魏云霄也像是应允了他的失礼,扬声道,“日后不要行如此大礼了。”
“不然你我舅甥的身份,可不就生疏了。”
其实论起血缘关系,朝云郡主是太后母家的人。
而当朝陛下,又是太后抚养长大。
他们之间的交情属实不浅,虽无血缘却堪比血亲。
“是。”
“皇爷爷,太傅即已到位,那么孙儿便先带着太傅去熟悉国子监以及宫学。”
“也好让太傅早些能安排功课。”
魏怀沧虽然身子骨弱。
但也继承着皇家的血脉,身高比起时添,似乎还更高一点。
若是气色没那么差,也是足矣惊慑的丰神俊朗的皇太孙。
魏云霄打趣了他几句便也挥手由他,先前早朝上奏的折子还需要审批。
永无止境的批改奏章,听着他们的唠叨满腹道义的言语。
光是想想就足够头疼。
……
魏怀沧刚踏出御书房,梾木便持剑而来。
一副生人勿近铁面狠厉的模样,将时添吓了一跳。
不知道的,还以为这人要举剑凌迟自己呢。
梾木的行为迎来了魏怀沧的一声呵斥,“梾木不得对太傅无理。”
梾木顿住一脸委屈。
可是那张冷硬的脸毫无变化,只是低了低脑袋,显然一副认错的模样。
时添看着只觉得好笑。
“太傅,梾木是我的护卫,天生反应迟钝,冒犯了你。”
魏怀沧声音一如既往的有气无力。
但是他的声线很好听,怎样也不突兀。
时添淡然自若,“殿下的人,理应如此重视您的安危。
“他所做的是对的,所以有何冒犯之处。”
魏怀沧看着青年,忽然回想起。
曾经年少时因为自己,而奉献出生命的那个仆人。
他的笑容却是如此的讽刺。
彼时时添如沐春风的气派,比起那些肮脏的人是分明的两极。
“太傅是否觉得教导我这个病秧子,会埋没了你的才能?”
时添一顿,“殿下为何会如此觉得?”
他很不理解,这个反派怎么看起来有点……自我贬低呢?
魏怀沧只笑着摇头,看起来倒是牵强的脆弱。
“我不希望太傅和曾经那些夫子一样,只是因为皇爷爷的权势,才会强迫自己来欺骗我。
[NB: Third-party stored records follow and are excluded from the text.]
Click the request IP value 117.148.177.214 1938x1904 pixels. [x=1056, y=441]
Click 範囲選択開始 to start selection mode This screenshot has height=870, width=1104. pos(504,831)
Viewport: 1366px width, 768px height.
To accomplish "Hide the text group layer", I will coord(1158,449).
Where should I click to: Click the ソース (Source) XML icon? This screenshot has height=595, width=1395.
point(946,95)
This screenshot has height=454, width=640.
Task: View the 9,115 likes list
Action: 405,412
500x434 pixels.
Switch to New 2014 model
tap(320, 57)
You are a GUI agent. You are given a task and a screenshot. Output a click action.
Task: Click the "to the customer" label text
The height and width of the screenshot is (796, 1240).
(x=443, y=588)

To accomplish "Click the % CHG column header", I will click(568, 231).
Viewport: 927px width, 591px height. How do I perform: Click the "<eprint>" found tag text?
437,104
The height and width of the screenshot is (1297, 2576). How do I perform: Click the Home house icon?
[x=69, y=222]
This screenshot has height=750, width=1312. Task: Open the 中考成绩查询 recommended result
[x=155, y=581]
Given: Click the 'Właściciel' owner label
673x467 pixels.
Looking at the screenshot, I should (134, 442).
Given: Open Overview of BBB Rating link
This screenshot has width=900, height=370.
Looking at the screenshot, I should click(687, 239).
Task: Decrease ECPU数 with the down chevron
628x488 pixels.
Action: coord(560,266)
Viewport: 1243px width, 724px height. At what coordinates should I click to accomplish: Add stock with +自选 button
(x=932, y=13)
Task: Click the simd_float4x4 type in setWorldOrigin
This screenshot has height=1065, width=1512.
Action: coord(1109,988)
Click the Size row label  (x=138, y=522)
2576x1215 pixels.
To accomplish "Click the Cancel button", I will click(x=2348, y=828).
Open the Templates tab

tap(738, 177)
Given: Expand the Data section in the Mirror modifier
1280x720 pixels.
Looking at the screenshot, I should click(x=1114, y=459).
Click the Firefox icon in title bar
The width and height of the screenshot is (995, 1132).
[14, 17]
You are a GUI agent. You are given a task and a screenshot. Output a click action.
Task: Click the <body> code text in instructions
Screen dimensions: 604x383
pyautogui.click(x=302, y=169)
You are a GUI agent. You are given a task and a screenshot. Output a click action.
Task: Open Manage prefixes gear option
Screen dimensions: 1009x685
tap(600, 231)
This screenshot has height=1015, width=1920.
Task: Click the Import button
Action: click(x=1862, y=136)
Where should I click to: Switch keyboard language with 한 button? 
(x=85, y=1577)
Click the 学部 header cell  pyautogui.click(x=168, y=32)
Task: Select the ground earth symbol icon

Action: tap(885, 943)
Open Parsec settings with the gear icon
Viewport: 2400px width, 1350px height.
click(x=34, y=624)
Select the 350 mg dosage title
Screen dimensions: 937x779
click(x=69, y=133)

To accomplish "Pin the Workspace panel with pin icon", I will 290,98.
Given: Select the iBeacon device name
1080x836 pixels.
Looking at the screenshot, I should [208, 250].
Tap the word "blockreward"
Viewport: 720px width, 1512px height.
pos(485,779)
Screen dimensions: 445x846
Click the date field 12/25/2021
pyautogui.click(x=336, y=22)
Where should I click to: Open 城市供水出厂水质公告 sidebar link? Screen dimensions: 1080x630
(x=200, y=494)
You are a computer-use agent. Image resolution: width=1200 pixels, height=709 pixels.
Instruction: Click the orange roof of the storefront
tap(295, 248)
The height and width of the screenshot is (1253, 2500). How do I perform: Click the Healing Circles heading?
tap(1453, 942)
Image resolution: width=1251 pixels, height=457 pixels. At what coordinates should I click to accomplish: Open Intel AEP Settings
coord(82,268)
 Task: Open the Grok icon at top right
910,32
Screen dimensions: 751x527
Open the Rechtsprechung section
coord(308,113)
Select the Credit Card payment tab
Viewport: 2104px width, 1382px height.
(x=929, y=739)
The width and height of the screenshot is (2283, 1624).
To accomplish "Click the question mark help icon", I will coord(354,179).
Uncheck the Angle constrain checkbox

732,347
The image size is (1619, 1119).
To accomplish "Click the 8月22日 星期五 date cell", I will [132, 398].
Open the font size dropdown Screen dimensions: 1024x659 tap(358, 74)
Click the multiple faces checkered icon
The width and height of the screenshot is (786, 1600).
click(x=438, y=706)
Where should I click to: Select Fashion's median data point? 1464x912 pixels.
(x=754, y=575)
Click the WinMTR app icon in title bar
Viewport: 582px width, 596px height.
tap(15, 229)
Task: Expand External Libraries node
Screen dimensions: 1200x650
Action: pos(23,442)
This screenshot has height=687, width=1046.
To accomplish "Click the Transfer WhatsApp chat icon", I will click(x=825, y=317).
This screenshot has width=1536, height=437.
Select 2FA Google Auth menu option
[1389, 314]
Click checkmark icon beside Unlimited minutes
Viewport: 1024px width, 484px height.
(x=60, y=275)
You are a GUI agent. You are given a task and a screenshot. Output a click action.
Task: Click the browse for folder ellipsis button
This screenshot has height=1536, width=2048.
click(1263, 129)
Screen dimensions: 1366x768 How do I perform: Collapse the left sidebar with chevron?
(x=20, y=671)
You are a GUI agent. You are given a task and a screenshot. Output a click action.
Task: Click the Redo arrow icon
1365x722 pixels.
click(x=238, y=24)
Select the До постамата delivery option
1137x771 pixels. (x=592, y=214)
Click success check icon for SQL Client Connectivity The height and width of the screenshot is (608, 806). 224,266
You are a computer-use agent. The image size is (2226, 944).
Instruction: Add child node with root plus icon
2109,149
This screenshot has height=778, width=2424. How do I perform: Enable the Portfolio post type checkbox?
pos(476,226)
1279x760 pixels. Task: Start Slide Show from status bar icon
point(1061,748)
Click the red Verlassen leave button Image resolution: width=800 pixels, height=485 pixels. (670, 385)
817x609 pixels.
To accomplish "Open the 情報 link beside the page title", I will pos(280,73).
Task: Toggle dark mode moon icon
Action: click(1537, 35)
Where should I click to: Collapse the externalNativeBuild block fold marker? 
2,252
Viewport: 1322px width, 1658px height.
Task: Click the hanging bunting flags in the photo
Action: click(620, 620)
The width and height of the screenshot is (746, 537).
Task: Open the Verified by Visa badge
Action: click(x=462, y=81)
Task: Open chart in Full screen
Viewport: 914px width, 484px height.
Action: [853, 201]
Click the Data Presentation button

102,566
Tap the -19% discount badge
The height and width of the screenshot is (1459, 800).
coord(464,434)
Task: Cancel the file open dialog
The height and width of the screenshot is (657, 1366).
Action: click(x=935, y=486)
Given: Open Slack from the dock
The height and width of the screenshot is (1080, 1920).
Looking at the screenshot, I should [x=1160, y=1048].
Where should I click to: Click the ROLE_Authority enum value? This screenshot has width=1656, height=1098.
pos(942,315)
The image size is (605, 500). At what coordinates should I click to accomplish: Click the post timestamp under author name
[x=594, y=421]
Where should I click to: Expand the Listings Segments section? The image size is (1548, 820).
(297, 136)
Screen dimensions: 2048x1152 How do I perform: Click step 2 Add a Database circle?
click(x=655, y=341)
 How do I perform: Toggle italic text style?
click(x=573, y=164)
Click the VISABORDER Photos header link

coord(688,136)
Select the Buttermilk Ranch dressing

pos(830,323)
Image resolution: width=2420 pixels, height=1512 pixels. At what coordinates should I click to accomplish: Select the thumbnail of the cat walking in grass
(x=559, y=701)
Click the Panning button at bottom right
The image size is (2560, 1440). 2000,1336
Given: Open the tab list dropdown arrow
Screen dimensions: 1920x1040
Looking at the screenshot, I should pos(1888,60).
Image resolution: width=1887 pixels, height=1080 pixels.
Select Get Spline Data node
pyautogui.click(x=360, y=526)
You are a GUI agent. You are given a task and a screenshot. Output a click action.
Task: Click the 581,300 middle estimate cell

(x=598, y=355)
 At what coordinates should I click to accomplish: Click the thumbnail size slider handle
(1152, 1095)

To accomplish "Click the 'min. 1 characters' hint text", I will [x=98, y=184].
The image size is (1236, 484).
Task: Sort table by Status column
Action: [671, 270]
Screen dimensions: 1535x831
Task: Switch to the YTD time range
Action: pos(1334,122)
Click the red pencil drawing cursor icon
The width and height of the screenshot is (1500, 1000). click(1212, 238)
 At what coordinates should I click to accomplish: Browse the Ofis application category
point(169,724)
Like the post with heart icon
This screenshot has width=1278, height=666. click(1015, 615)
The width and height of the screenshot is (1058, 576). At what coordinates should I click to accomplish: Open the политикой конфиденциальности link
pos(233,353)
”
【宿主,他应该是因为之前那些,两面三刀当面一套,背后一套,只在皇帝面前装样子的夫子伤害到了。】
【好歹也是皇太孙,可他受得苦实在是太多了。】
时添晦滞的看着眼前的少年,他藏着心事,可表面却又伪装的很好。
或许……
“殿下。”
魏怀沧闻言转身,就被一双手,轻柔的摸了摸脑袋。
从未有过的感觉,一瞬间从头上蔓延开来。
他听见青年好听的声音,“在下是殿下的太傅,也是唯一的老师。”
“无论如何都会陪伴殿下,教学史卷和为人处世。”
“即便殿下此刻只觉得,我是因为陛下才被迫来的。”
“可是如若没有这个旨意,或许我还待在苏府闭门不出。”
“不知这世上热闹新奇之物,这些许也是命中注定的。”
“我要教导殿下这件事情,并不觉得为难,反而很开心。”
魏怀沧愣在原地,“为何开心?”
时添收回手,提了提略微沉重的狐裘,青丝吹动,掀起一人心里涟漪。
“外头皆传,我苏某靠着父亲高傲自大,从不以真面示人。”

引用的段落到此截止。